Laurens ne savait si ses oreilles ne le trompaient point ; était-ce une illusion ? Il craignait de s’éveiller.

Sara pencha vers lui sa tête souriante.

— Mon Dieu ! reprit-elle, vous êtes jeune… et nous aurions de beaux jours pour réparer la tristesse oubliée.

— Oh !… soupira l’agent de change, si Dieu me donnait ce bonheur !

— Se connaît-on soi-même, poursuivit Sara avec des inflexions de voix molles et comme balancées ; sait-on ce qu’on a tout au fond de son âme ?… Je m’interroge souvent et ma conscience ne veut pas me répondre… Je lui demande si je vous hais ou si je vous aime, Léon.

La terreur et l’espoir passaient tour à tour sur le visage de Laurens. Sara poursuivit encore, et son accent était plus rêveur :

— La femme est un être étrange !… nous frappons parfois notre idole, Léon… que sais-je ? Il est en moi une voix qui prononce votre nom bien souvent…

Son regard, voilé, parlait de tendresse ; Laurens était ivre.

— Et si je vous aimais ? demanda-t-elle en mettant son front jusque sous la lèvre de son mari.

— Mon Dieu !… mon Dieu ! murmura l’agent de change en extase.
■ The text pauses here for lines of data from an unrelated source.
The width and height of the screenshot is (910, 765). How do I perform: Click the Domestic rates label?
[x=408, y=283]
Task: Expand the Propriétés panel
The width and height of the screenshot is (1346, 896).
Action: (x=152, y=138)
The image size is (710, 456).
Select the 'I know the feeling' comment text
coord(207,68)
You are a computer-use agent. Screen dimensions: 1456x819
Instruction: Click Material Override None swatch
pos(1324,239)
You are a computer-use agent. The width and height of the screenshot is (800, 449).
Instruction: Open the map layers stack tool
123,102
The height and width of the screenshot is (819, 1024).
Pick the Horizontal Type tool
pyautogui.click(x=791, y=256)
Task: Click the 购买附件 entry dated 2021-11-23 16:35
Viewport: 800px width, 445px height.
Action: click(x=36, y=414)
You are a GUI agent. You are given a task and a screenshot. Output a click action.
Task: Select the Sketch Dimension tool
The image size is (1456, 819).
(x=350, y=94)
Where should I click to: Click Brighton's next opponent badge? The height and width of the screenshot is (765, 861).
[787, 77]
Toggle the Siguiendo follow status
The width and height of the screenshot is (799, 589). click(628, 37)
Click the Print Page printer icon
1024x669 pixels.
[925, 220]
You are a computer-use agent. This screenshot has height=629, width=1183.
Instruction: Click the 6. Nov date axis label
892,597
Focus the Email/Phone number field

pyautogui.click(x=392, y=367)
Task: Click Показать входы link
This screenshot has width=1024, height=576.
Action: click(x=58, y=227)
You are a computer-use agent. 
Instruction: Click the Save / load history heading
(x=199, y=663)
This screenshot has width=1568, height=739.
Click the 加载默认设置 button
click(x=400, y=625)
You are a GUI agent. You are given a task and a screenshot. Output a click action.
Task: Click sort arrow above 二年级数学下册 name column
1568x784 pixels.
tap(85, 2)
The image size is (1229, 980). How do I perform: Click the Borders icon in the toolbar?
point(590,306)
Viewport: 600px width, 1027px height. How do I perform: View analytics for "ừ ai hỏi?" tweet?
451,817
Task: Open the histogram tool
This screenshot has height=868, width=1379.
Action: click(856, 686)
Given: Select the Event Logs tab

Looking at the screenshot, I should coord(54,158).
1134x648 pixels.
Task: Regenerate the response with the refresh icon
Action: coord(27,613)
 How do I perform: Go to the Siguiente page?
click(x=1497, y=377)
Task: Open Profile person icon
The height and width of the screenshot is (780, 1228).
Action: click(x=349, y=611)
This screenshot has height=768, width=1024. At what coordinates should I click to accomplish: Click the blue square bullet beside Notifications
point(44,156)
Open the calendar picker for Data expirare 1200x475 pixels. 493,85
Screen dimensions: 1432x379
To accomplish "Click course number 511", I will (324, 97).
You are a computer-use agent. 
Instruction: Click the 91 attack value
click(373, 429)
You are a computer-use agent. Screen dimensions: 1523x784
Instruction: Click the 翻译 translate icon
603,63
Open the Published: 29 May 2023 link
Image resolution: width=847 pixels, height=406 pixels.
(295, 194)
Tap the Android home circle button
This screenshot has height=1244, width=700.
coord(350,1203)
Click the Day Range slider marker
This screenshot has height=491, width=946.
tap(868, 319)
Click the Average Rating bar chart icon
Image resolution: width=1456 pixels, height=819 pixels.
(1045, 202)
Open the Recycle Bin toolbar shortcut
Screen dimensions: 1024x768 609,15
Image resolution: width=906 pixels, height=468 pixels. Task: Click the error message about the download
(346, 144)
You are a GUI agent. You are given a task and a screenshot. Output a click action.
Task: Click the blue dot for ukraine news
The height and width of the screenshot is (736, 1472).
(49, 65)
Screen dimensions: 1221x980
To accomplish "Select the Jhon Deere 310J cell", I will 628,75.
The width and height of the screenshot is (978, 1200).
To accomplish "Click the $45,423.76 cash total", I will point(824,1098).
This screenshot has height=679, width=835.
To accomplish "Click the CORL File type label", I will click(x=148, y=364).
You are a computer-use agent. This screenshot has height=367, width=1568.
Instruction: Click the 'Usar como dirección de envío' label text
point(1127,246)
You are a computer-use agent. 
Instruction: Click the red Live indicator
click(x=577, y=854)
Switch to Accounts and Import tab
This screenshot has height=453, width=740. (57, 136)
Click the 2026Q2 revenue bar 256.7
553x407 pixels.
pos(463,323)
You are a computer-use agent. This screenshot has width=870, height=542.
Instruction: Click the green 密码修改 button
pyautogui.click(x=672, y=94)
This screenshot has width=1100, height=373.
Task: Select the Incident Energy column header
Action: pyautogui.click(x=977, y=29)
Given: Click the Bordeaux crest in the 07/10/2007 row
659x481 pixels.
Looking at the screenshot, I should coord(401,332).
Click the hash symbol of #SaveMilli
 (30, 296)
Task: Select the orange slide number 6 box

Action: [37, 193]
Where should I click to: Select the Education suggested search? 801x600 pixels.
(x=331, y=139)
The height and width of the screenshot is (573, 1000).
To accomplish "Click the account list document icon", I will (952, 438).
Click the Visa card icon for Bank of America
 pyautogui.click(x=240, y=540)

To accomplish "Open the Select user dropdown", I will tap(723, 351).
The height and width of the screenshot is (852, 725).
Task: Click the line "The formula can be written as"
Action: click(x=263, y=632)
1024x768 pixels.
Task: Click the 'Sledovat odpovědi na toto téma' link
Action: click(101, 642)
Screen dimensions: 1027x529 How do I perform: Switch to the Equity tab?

Sara souriait ; sa prunelle, allanguie, semblait mendier un baiser. L’agent de change se pencha lentement, lentement, sa bouche s’arrondit ; il allait oser… Sara souriait toujours ; mais au moment où les lèvres de Léon touchaient son front incliné, elle se dressa sur ses pieds comme un ressort d’acier qui se détend. Elle était debout devant son mari qui ne la reconnaissait plus, tant sa physionomie s’était soudain transformée. Son sourire s’imprégnait de raillerie méchante et cruelle, ses yeux étaient fixes et durs, tout en elle peignait la haine froide, longue, impitoyable.

— Fou que vous êtes ! dit-elle, vous ne vous souvenez donc plus ?…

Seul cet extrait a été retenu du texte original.